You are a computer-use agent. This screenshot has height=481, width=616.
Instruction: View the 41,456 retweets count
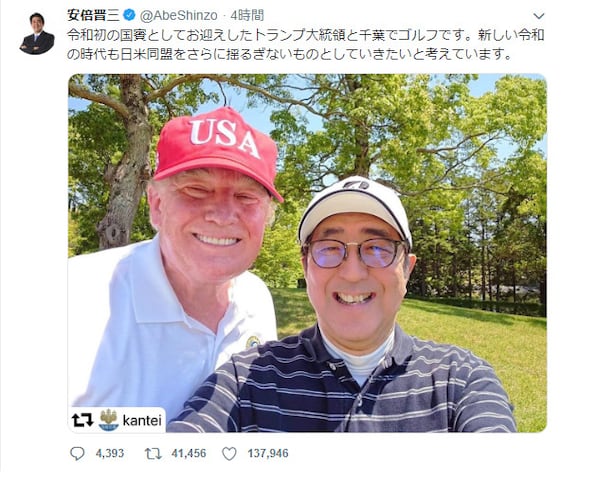189,453
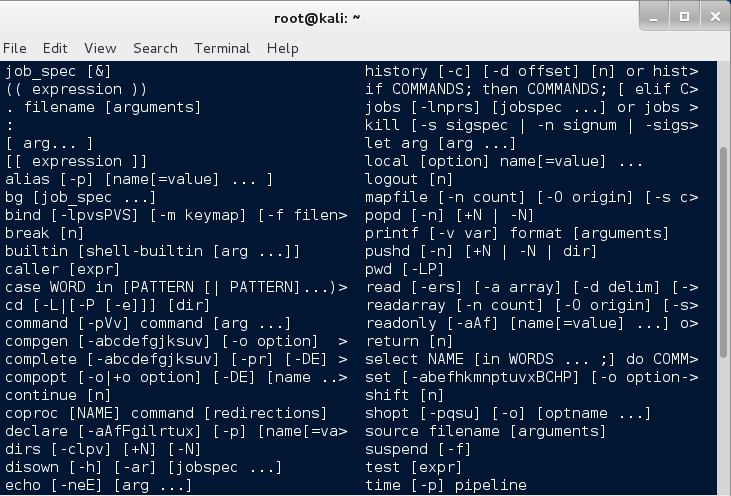Click the 'declare [-aAfFgilrtux]' line

176,431
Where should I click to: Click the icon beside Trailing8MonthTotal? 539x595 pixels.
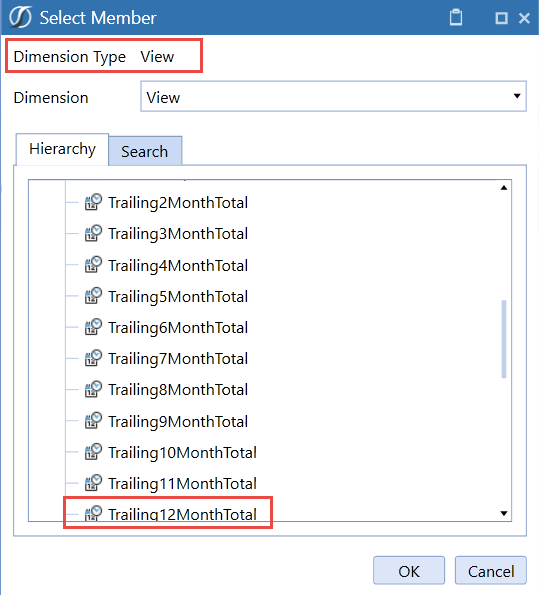click(x=93, y=389)
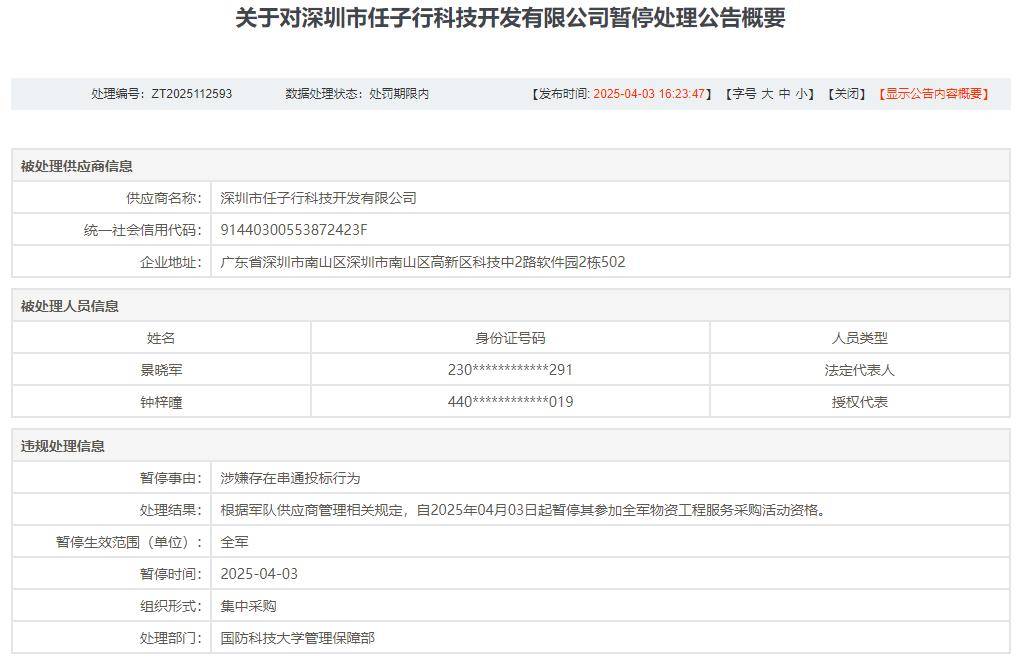Viewport: 1021px width, 662px height.
Task: Click the company address cell
Action: pos(611,262)
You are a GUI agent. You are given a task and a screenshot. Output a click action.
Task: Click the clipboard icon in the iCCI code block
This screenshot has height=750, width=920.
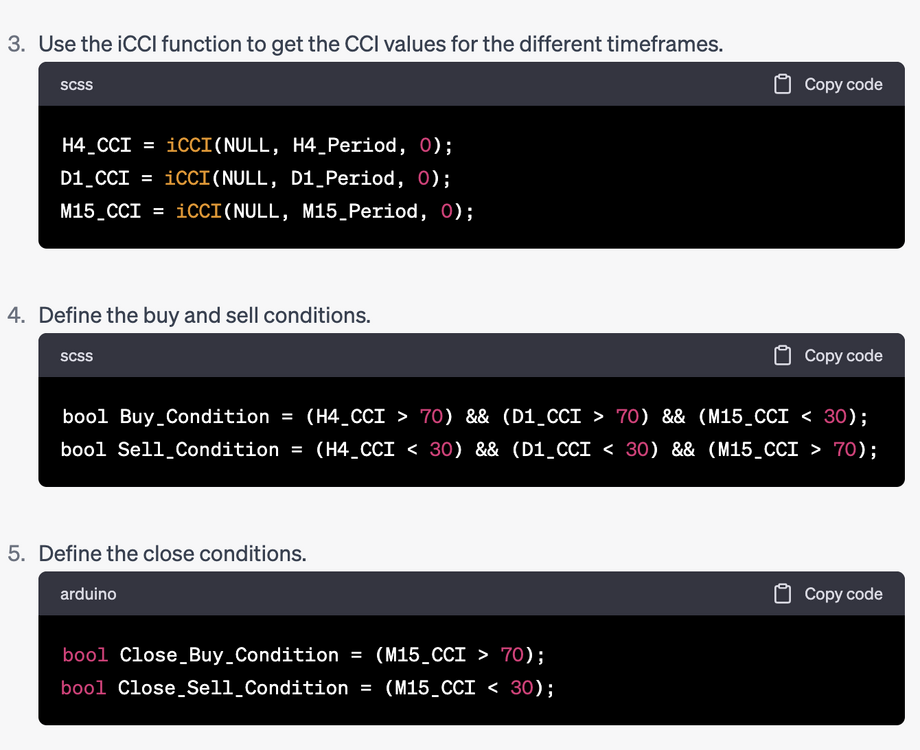point(782,85)
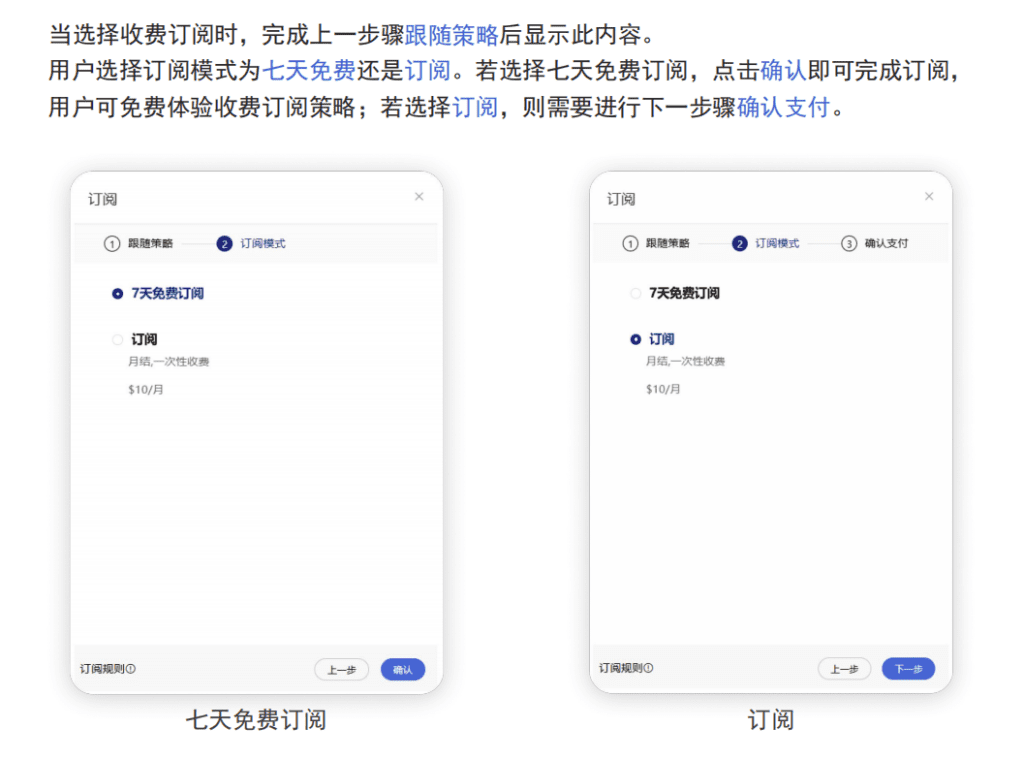Click step 1 circle icon in left dialog
Screen dimensions: 1024x759
tap(112, 244)
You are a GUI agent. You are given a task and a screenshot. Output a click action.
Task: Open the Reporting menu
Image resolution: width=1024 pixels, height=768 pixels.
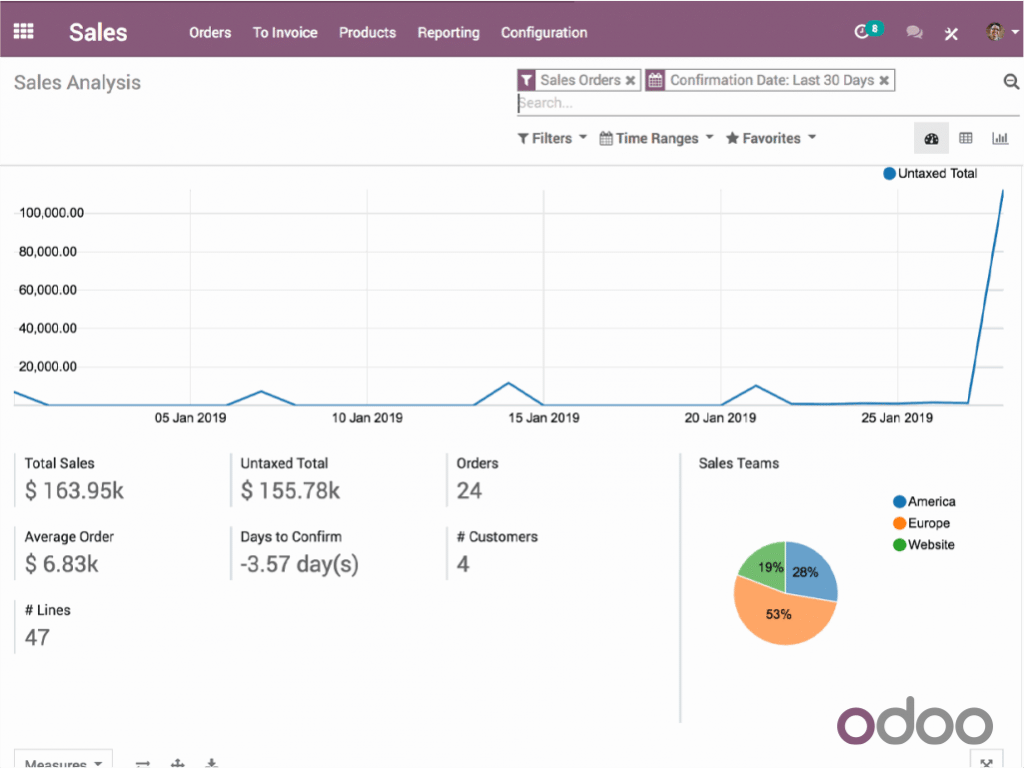448,32
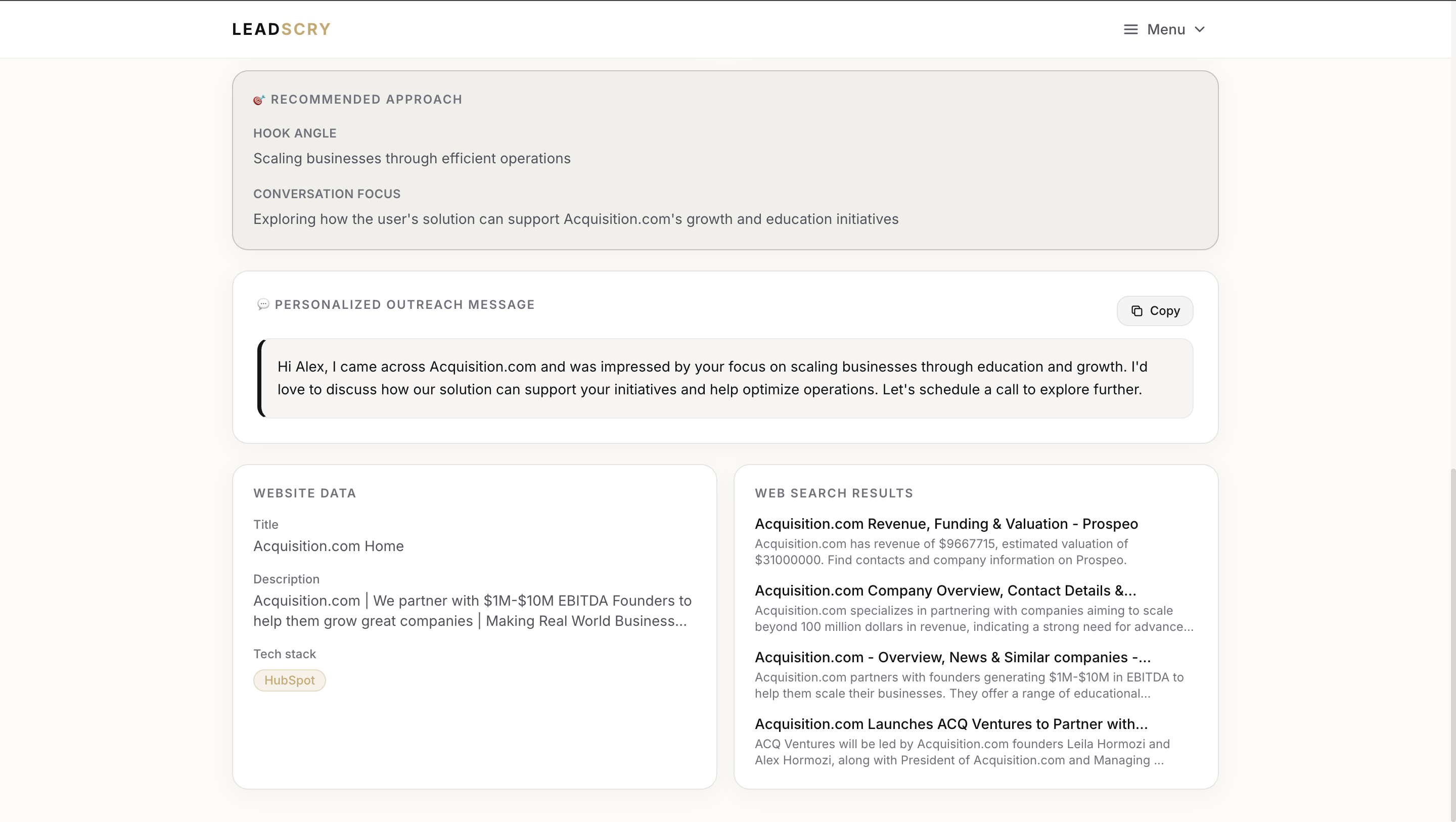1456x822 pixels.
Task: Open the Overview, News & Similar companies result
Action: point(952,658)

* Prompt: Would you please transcribe the listing in full, exactly, while omitting the images?

* Solution to the problem:
You are a computer-use agent. This screenshot has height=481, width=616.
Instruction: View the 41,456 retweets count
189,453
Click the 'declare [-aAfFgilrtux]' line

176,431
Where should I click to: Click the icon beside Trailing8MonthTotal? 539x595 pixels.
click(x=93, y=389)
Viewport: 1021px width, 662px height.
Task: Click the company address cell
Action: pos(611,262)
You are a GUI agent. You are given a task and a screenshot. Output a click action.
Task: Click the clipboard icon in the iCCI code block
This screenshot has height=750, width=920.
point(782,85)
Click step 1 circle icon in left dialog
Screen dimensions: 1024x759
tap(112, 244)
You are a GUI agent. You are given a task and a screenshot. Output a click action.
Task: Open the Reporting menu
Image resolution: width=1024 pixels, height=768 pixels.
448,32
1456x822 pixels.
Task: Open the Overview, News & Similar companies result
Action: point(952,658)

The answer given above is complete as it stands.